The UK Competition and Markets Authority (CMA), which began a Phase 1 inquiry into the acquisition in June, announced today that it has cleared the anticipated acquisition, adding it will publish the full text of its decision shortly.
Last week, the EU Commission gave its approval to the deal, saying it found the acquisition would not significantly reduce competition in the markets for wireless local area network gear and access points, ethernet campus switches and data center switches.
The intended deal, scheduled to be completed by early next year, was announces last January. At that time, HPE said its all-cash purchase of the AI-native networks company is expected to double HPE’s networking business.

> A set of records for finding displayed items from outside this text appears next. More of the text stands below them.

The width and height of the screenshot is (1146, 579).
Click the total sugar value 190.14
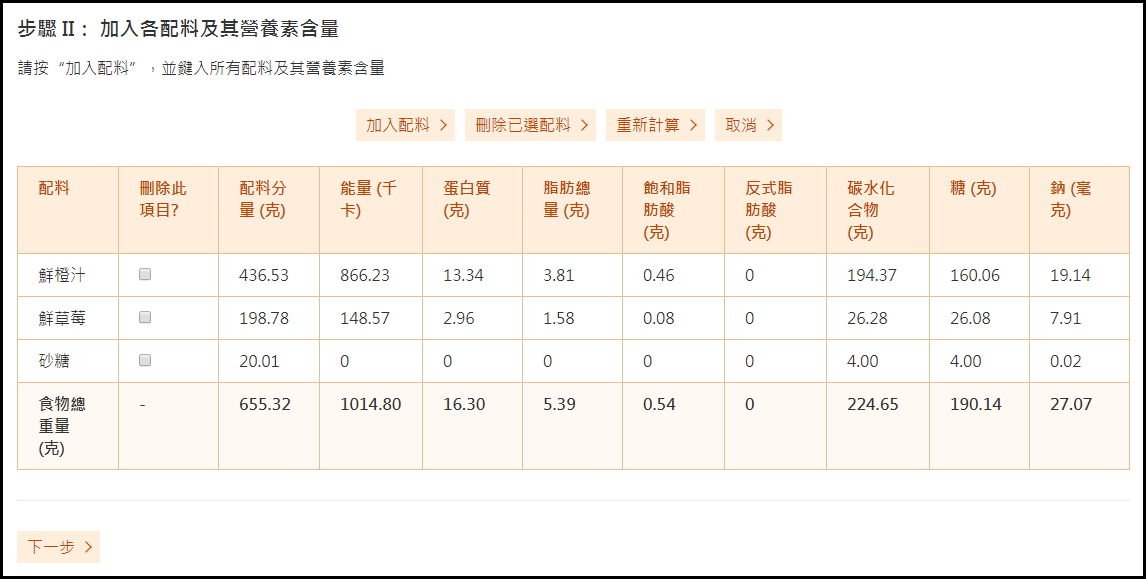coord(975,405)
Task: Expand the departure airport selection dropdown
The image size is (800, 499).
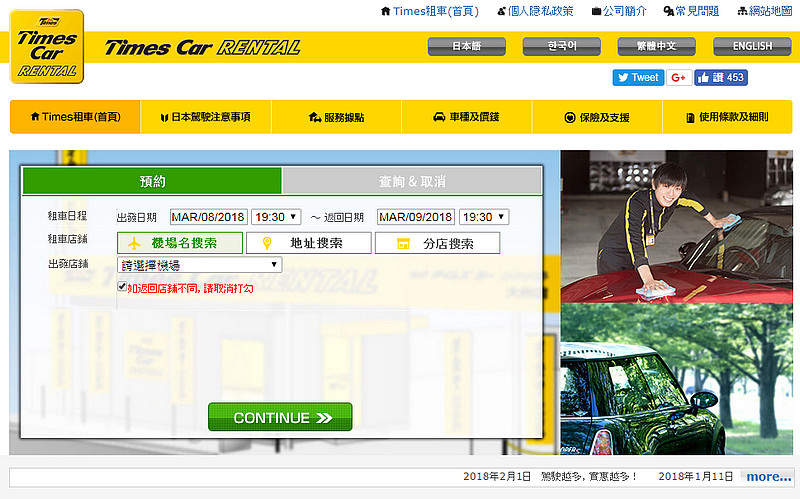Action: coord(199,265)
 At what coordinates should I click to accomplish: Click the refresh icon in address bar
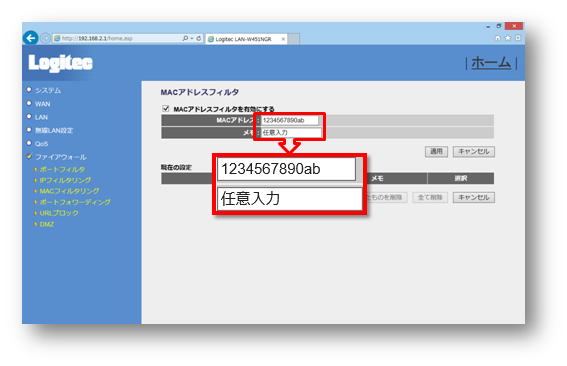tap(199, 38)
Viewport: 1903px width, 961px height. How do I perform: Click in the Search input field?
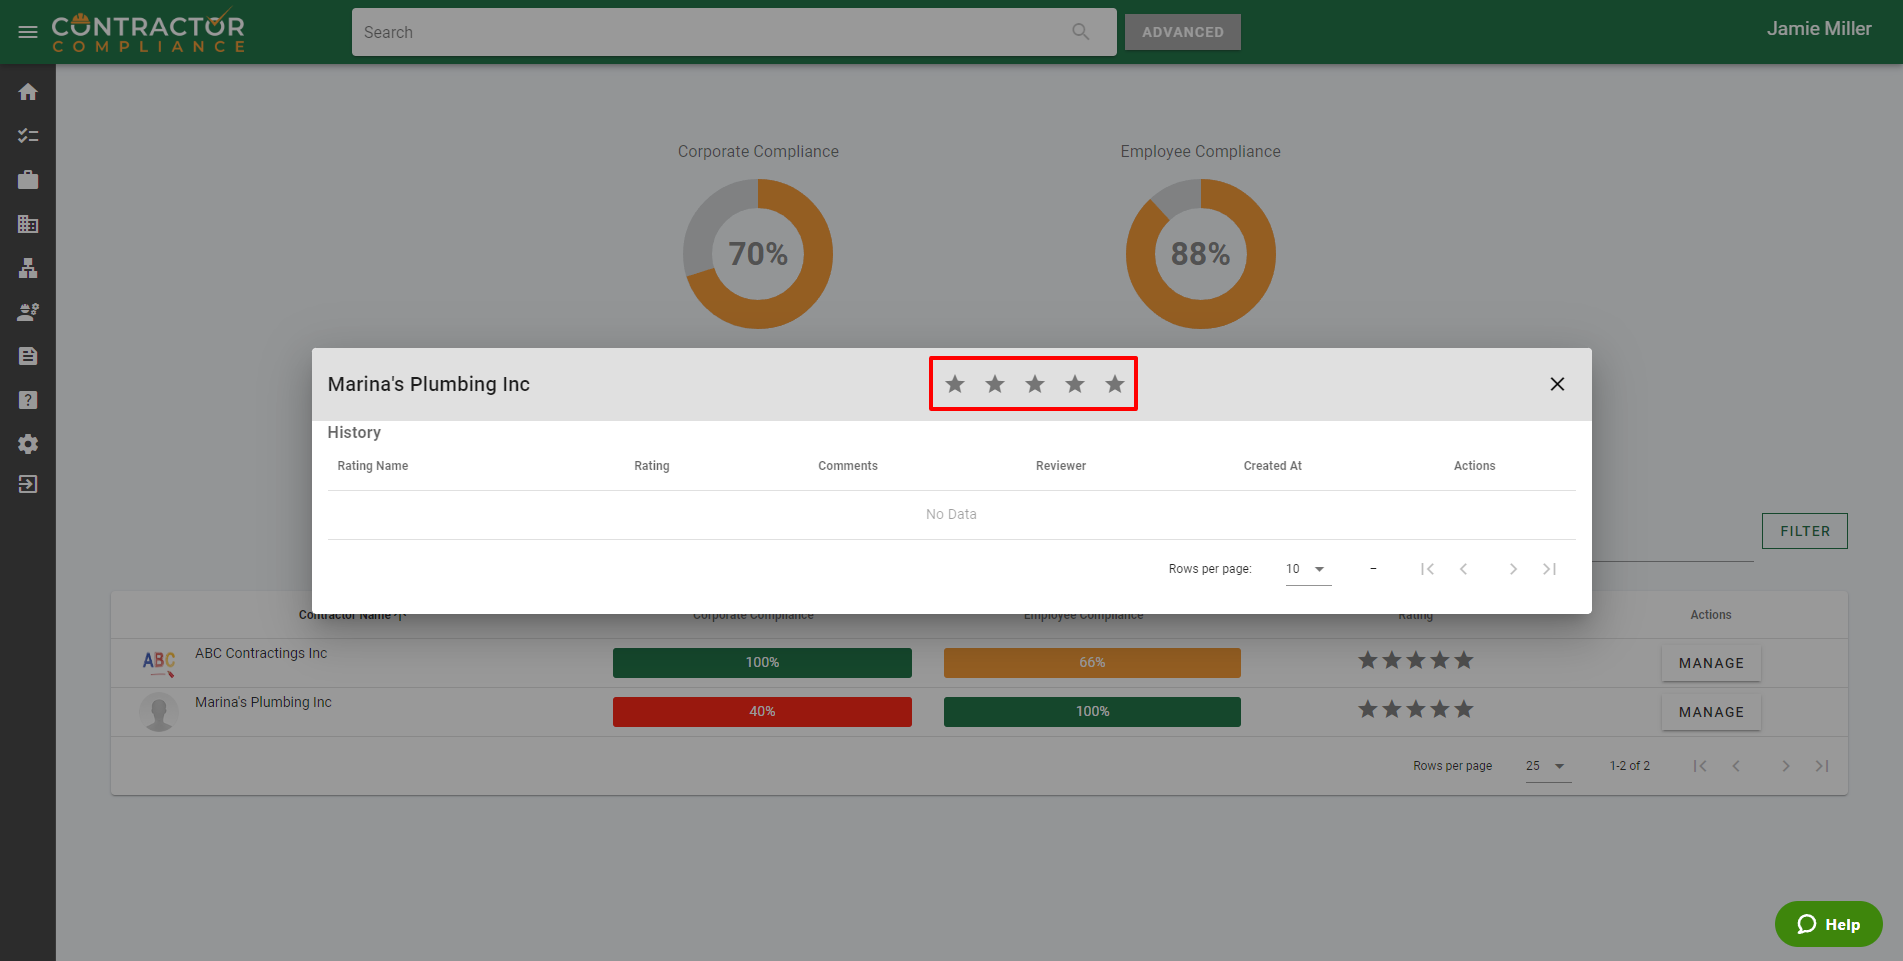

“The explosion of AI and hybrid cloud-driven business is accelerating demand for secure, unified technology solutions that connect, protect, and analyze companies’ data from edge to cloud,” HPE said. “These trends, and AI specifically, will continue to be the most disruptive workloads for companies, and HPE has been aligning its portfolio to capitalize on these substantial IT trends with networking as a critical connective component.”
Upon completion of the transaction, Juniper CEO Rami Rahim will lead the combined HPE networking business, reporting to HPE President and CEO Antonio Neri.
Juniper, based in Sunnyvale, CA, was founded in 1996 and reported 2023 revenues of $5.6 billion.